- Stored entries -
○ ○ ○

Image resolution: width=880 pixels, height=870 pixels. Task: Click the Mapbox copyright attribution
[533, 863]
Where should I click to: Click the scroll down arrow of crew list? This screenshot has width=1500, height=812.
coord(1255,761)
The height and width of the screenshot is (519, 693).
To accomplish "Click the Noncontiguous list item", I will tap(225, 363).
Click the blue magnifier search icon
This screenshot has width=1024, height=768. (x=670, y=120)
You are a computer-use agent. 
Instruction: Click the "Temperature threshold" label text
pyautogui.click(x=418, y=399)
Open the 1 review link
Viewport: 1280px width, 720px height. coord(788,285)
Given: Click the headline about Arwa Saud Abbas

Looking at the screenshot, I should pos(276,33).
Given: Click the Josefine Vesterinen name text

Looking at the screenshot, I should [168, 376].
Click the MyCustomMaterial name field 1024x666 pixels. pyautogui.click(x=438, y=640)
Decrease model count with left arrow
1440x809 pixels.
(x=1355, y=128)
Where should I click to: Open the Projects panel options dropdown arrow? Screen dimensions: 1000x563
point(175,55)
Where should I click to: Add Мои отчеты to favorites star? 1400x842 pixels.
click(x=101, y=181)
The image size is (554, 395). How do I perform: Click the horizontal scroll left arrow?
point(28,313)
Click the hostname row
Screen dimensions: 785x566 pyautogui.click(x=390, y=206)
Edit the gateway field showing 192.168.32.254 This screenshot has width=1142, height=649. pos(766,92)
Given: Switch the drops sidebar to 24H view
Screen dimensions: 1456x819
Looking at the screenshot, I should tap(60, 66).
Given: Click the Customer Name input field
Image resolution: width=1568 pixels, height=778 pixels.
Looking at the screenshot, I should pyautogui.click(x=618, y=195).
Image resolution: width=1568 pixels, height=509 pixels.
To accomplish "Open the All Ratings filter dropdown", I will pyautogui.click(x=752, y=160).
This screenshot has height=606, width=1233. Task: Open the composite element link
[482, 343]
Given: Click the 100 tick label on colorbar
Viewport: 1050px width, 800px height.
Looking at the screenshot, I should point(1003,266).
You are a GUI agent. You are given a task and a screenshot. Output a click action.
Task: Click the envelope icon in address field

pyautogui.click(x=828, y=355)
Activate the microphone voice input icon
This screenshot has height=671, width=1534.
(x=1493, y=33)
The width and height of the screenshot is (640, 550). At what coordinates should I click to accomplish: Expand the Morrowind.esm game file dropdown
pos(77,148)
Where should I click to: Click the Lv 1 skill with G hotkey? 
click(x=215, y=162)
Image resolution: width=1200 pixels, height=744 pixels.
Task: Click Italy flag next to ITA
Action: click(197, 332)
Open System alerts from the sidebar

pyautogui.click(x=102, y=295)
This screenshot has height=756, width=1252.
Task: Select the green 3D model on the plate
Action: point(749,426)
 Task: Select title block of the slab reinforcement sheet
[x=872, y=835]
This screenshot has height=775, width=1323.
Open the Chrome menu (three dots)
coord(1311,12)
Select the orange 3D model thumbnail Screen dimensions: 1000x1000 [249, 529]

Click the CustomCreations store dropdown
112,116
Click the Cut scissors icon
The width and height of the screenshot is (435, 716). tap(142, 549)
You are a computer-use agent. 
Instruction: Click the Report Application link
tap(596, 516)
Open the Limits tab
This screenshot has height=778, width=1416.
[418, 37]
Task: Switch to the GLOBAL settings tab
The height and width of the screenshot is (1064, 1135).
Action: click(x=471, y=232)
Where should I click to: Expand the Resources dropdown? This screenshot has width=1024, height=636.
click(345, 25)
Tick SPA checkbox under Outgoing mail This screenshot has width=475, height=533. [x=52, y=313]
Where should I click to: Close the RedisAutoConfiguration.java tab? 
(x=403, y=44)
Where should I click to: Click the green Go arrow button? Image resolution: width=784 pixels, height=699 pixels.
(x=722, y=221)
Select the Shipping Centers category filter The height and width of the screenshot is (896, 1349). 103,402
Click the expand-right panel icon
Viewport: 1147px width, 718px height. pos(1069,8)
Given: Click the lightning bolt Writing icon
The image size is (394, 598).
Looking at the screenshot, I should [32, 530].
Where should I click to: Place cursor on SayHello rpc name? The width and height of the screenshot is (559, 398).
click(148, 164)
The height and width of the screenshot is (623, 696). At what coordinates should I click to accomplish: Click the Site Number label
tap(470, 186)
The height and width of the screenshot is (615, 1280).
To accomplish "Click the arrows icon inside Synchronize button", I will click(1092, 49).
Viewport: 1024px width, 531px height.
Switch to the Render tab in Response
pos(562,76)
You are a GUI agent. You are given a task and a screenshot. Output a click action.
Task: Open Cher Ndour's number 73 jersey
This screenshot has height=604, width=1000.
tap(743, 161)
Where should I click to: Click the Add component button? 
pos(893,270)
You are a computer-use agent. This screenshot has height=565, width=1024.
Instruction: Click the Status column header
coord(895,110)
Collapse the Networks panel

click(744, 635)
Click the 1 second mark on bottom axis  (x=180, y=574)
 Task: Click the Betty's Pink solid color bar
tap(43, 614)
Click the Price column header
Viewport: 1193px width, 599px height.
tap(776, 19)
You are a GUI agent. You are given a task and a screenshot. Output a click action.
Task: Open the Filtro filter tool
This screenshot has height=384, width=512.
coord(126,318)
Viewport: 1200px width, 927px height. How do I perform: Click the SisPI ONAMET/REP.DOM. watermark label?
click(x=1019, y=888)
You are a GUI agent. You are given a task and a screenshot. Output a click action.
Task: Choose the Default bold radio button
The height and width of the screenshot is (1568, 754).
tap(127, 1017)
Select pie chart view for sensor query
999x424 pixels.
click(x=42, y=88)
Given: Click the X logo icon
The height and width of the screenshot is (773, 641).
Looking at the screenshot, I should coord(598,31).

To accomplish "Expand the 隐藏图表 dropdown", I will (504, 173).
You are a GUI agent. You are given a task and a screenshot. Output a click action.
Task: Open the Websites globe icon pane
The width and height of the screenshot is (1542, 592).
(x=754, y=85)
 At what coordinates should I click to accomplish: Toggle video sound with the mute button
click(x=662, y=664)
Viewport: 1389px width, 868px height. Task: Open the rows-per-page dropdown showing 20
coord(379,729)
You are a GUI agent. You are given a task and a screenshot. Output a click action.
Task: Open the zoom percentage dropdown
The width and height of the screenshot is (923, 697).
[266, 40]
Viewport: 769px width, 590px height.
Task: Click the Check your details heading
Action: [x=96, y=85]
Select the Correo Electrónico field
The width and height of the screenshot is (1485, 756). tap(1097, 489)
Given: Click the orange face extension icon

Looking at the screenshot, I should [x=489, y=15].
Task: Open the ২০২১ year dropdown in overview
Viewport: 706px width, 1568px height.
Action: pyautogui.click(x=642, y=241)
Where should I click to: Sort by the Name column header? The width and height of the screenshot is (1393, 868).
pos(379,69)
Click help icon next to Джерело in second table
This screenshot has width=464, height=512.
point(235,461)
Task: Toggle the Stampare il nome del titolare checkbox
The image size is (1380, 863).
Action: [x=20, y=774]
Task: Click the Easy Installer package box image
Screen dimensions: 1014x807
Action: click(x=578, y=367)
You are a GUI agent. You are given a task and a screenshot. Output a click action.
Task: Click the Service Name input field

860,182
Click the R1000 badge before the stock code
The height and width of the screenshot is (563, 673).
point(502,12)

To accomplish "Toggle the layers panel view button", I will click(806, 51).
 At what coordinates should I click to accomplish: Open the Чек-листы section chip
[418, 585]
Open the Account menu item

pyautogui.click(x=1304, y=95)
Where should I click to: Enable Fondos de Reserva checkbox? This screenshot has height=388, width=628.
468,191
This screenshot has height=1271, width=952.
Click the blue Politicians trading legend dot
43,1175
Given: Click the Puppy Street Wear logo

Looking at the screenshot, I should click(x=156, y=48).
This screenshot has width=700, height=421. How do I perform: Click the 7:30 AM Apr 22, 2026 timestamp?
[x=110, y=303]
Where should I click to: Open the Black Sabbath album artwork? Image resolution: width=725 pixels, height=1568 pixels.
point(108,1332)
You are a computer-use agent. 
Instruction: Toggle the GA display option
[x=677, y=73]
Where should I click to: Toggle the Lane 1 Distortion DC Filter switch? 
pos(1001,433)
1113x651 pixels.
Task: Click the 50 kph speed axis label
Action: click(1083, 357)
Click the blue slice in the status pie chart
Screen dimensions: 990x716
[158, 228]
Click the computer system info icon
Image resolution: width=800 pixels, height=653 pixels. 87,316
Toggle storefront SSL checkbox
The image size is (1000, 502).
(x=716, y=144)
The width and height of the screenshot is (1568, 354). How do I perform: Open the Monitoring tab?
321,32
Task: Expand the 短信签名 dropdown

○ ○ ○

- Problem description -
In the records above, locate every line with the string "will" and copy it.

- Task result -
To accomplish "Click the Noncontiguous list item", I will tap(225, 363).
To accomplish "Open the All Ratings filter dropdown", I will pyautogui.click(x=752, y=160).
To accomplish "Click the arrows icon inside Synchronize button", I will click(1092, 49).
To accomplish "Expand the 隐藏图表 dropdown", I will (504, 173).
To accomplish "Toggle the layers panel view button", I will click(806, 51).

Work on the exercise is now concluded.